**EXERCISE:**
Which rows contain the string "cell", matching case exactly? Pick out each of them and copy it in full.

-- START --

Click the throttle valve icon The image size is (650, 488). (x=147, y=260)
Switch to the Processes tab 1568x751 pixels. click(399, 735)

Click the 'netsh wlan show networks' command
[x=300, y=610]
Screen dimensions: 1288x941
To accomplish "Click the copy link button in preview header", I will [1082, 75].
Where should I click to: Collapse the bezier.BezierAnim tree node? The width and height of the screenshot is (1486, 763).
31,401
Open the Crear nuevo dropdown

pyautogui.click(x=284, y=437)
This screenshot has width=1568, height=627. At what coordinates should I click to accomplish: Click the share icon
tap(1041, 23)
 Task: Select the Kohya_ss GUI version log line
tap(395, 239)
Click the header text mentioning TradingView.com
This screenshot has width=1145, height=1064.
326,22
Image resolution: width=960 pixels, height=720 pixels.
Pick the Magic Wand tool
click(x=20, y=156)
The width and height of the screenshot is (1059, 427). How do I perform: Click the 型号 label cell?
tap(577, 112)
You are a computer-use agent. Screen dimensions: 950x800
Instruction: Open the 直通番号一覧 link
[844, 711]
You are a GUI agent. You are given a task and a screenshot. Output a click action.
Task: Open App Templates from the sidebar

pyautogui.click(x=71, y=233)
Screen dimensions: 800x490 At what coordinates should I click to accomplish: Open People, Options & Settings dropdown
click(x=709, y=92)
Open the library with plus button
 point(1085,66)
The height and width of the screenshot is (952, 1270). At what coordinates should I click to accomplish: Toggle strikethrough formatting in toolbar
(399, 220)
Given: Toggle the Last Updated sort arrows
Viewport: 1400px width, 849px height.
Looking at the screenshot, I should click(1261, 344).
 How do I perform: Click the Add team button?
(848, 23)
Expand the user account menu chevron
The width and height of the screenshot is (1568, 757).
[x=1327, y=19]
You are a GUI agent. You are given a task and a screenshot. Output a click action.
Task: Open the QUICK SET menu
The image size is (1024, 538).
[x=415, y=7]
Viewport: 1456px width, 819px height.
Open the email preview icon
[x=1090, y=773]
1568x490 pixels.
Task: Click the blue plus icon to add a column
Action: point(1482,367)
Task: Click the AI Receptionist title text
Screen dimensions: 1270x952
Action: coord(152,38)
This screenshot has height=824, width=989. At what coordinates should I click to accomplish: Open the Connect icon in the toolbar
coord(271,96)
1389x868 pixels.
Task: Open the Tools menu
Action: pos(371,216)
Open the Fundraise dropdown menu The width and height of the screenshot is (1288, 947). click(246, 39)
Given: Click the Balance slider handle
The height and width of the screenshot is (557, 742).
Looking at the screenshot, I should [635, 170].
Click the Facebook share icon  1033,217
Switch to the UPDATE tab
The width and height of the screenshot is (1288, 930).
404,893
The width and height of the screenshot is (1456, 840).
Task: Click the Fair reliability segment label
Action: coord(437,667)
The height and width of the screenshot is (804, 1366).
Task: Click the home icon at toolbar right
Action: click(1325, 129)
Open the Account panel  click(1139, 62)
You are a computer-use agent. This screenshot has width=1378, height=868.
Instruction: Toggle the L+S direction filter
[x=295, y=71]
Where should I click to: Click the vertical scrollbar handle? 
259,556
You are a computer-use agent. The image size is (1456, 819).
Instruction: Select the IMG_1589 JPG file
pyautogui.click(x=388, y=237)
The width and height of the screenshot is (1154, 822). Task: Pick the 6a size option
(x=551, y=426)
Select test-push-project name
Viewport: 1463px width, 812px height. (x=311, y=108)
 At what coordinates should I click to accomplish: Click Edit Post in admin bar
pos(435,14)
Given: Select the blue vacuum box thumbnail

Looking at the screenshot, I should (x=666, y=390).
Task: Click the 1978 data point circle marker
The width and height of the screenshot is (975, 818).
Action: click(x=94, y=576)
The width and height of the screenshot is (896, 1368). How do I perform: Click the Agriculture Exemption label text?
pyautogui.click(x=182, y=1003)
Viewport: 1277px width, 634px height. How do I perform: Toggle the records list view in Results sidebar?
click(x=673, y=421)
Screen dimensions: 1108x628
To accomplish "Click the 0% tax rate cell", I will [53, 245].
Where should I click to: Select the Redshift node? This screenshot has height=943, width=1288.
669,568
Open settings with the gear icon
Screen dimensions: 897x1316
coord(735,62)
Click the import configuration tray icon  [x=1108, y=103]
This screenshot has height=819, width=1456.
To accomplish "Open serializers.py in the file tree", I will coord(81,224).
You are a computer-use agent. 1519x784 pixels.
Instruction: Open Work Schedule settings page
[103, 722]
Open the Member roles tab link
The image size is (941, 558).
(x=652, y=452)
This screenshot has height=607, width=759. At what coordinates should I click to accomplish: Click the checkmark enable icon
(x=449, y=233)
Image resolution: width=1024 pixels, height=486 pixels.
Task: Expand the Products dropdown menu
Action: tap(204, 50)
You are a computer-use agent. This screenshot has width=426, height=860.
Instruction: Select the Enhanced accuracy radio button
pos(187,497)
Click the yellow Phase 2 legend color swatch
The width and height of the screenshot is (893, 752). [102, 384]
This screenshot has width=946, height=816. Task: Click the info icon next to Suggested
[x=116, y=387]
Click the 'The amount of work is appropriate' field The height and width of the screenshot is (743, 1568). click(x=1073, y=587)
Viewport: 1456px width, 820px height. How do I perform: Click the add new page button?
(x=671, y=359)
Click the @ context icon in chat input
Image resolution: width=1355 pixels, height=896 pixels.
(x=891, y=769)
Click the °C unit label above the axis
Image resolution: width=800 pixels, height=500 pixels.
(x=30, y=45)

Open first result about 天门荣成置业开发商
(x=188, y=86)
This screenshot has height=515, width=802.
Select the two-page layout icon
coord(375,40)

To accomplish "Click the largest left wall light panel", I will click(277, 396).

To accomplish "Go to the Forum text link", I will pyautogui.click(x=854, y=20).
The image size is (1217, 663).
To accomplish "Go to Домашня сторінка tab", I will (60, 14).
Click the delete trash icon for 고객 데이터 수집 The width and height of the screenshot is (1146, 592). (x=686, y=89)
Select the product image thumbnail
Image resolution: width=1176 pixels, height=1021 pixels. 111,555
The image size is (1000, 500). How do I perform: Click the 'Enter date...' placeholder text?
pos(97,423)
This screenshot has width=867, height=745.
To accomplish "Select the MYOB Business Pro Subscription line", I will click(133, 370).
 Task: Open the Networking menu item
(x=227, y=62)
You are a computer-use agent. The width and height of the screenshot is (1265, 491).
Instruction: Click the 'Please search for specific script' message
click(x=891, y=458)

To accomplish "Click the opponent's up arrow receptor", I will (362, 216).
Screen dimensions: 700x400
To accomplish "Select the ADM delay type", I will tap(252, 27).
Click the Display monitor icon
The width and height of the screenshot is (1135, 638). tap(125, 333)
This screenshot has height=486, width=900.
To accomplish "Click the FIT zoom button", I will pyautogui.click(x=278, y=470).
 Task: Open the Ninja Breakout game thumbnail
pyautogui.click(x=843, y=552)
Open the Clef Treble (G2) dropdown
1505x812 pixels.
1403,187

-- END --

**EXERCISE RESPONSE:**
The width and height of the screenshot is (1059, 427). How do I perform: Click the 型号 label cell?
To accomplish "Click the 0% tax rate cell", I will [53, 245].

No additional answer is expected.